The Geometry Behind the Dot Product: Unit Vectors, Projections, and Instinct

This text is the primary of three components. Every half stands by itself, so that you don’t must learn the others to grasp it.

The dot product is among the most necessary operations in machine studying – however it’s laborious to grasp with out the proper geometric foundations. On this first half, we construct these foundations:

· Unit vectors

· Scalar projection

· Vector projection

Whether or not you’re a scholar studying Linear Algebra for the primary time, or need to refresh these ideas, I like to recommend you learn this text.

In actual fact, we’ll introduce and clarify the dot product on this article, and within the subsequent article, we’ll discover it in higher depth.

The vector projection part is included as an non-obligatory bonus: useful, however not obligatory for understanding the dot product.

The following half explores the dot product in higher depth: its geometric which means, its relationship to cosine similarity, and why the distinction issues.

The ultimate half connects these concepts to 2 main functions: advice programs and NLP.

A vector $giant mathbf{vec{v}}$ is known as a unit vector if its magnitude is 1:

$LARGE mathbf{|vec{v}|} = 1$

To take away the magnitude of a non-zero vector whereas protecting its path, we are able to normalize it.
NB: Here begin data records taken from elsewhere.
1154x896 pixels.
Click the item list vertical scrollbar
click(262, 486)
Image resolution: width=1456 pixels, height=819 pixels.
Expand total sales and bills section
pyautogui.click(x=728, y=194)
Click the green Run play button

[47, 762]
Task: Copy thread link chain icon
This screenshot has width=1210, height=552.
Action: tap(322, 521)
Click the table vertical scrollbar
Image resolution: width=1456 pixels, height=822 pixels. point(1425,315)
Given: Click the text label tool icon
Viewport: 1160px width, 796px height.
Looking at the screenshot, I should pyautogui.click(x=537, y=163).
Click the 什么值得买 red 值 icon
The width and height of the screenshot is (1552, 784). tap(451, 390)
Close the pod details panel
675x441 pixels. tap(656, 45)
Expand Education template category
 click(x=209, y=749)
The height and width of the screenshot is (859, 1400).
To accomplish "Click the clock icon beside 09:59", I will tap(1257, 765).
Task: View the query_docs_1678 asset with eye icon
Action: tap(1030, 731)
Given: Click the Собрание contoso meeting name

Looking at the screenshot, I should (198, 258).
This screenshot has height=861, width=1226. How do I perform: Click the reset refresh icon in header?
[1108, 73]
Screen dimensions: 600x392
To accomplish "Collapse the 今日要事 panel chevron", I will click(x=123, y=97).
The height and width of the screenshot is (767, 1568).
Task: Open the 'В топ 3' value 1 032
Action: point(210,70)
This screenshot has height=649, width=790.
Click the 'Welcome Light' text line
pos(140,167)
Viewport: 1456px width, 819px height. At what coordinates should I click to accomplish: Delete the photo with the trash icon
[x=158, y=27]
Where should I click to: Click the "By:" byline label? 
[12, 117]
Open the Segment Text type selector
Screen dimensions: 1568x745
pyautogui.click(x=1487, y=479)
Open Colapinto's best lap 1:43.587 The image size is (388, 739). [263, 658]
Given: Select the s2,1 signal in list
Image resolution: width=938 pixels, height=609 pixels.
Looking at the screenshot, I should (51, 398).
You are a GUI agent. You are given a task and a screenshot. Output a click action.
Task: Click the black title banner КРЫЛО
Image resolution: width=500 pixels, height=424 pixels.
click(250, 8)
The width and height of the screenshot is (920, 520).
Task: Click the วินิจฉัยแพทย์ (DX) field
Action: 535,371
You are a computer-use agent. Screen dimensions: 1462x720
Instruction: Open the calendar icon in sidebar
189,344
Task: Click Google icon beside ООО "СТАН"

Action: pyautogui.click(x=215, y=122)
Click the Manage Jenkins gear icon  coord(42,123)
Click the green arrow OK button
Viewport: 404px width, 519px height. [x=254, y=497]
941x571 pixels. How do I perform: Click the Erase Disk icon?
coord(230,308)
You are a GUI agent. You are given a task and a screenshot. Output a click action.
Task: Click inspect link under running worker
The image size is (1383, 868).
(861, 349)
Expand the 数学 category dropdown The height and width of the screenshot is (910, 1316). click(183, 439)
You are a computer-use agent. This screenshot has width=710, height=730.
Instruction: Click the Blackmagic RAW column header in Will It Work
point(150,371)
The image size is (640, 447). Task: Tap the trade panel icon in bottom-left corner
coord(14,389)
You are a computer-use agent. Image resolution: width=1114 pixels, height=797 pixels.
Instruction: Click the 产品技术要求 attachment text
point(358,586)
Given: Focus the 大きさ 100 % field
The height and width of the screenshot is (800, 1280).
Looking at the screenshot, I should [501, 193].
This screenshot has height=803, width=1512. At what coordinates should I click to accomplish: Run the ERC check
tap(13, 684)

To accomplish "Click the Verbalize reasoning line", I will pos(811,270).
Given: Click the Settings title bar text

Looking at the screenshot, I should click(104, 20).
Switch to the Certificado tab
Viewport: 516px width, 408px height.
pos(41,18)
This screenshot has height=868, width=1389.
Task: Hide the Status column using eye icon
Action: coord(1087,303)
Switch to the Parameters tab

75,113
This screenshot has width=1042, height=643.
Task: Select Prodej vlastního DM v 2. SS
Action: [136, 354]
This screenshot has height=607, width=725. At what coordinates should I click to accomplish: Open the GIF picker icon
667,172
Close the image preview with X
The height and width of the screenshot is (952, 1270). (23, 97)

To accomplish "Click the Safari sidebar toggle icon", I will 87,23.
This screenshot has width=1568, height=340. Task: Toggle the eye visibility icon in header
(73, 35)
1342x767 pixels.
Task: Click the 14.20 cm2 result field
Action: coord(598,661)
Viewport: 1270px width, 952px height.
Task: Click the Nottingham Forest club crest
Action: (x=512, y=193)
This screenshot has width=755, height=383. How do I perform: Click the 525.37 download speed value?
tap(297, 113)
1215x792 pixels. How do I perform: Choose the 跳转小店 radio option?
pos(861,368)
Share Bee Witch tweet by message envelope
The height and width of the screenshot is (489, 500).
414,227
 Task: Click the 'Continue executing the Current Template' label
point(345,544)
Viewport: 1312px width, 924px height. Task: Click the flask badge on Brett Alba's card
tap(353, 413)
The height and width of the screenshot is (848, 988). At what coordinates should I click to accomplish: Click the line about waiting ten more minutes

Normalization scales the vector by the issue:

$LARGE frac{1}{|mathbf{vec{v}}|}$

The normalized vector $giant mathbf{hat{v}}$  is the unit vector within the path of $giant mathbf{vec{v}}$: 

$LARGE start{array} hline mathbf{hat{v}} = frac{mathbf{vec{v}}}{|mathbf{vec{v}}|} hline finish{array}$

Notation 1. Any more, every time we normalize a vector $giant mathbf{vec{v}}$,  or write $giant mathbf{hat{v}}$, we assume that $giant mathbf{vec{v}} neq 0$. This notation, together with those that observe, can also be related to the next articles.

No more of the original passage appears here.